EXERCISE INSTRUCTIONS
[1] Write out the stretch of the innovation symposium text from "You might think" through "a research university.".
[2] From the innovation symposium text, list each of the topics that Chancellor Dirks chose as essential to the future of the university.

EXCERPT
○ ○ ○
There is much interest in “innovation” these days, so much so that the word has almost lost its meaning. Still, in November of this year, I accepted an invitation to participate in a symposium on that very topic. I joined professors of energy, nanoscience, computer and electrical engineering, Nobel laureates and other colleagues in the humanities to launch the inauguration of the 10th chancellor of the University of California, Berkeley, Nicholas B. Dirks. Continuing vital conversations begun during his tenure as vice president of arts and sciences at Columbia University, Chancellor Dirks chose three topics as essential to the future of the university: undergraduate education, the role of the global university, and innovation — basic and applied research.
You might think it surprising that, as the dean of an art school, I was invited to participate in this category of “research” because when people talk about innovation in a university context, they rarely include the arts. Few understand the type of research artists and art school environments engage, and fewer still can contextualize how such practices intersect with the mission of a research university.
○ ○ ○
DATA SECTION
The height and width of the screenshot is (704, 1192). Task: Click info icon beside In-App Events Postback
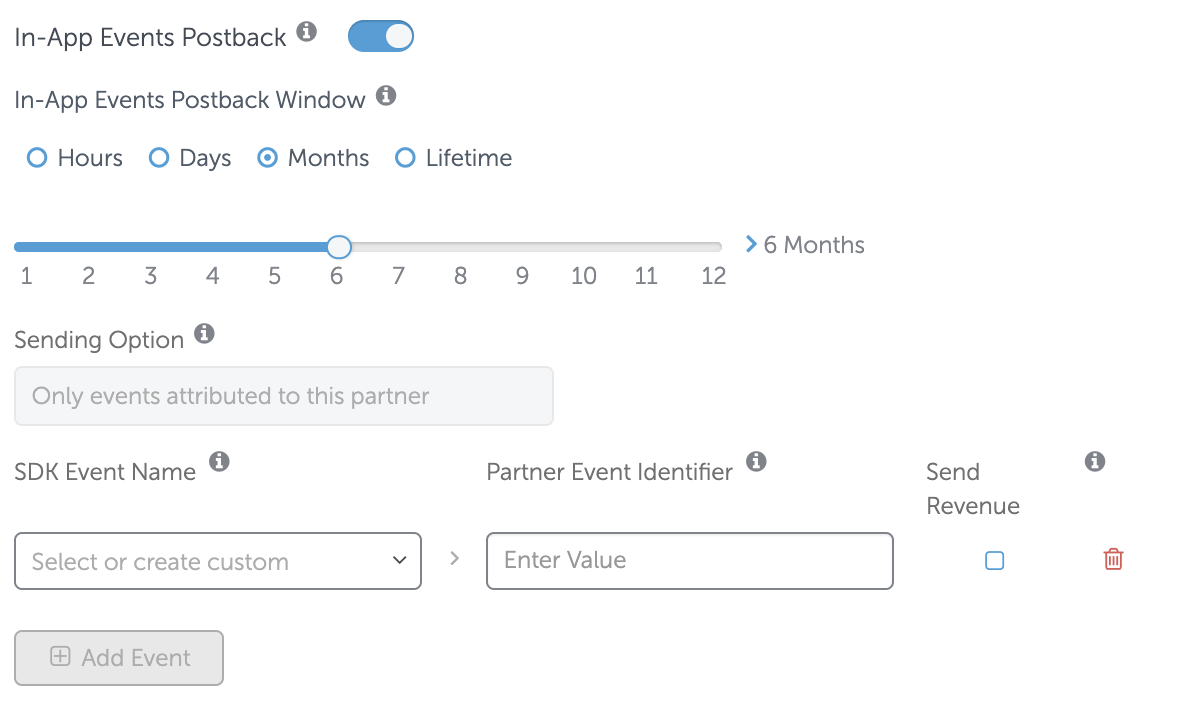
○ ○ ○
TASK ANSWERS
[1]
You might think it surprising that, as the dean of an art school, I was invited to participate in this category of “research” because when people talk about innovation in a university context, they rarely include the arts. Few understand the type of research artists and art school environments engage, and fewer still can contextualize how such practices intersect with the mission of a research university.

[2]
- Undergraduate education
- The role of the global university
- Innovation (basic and applied research)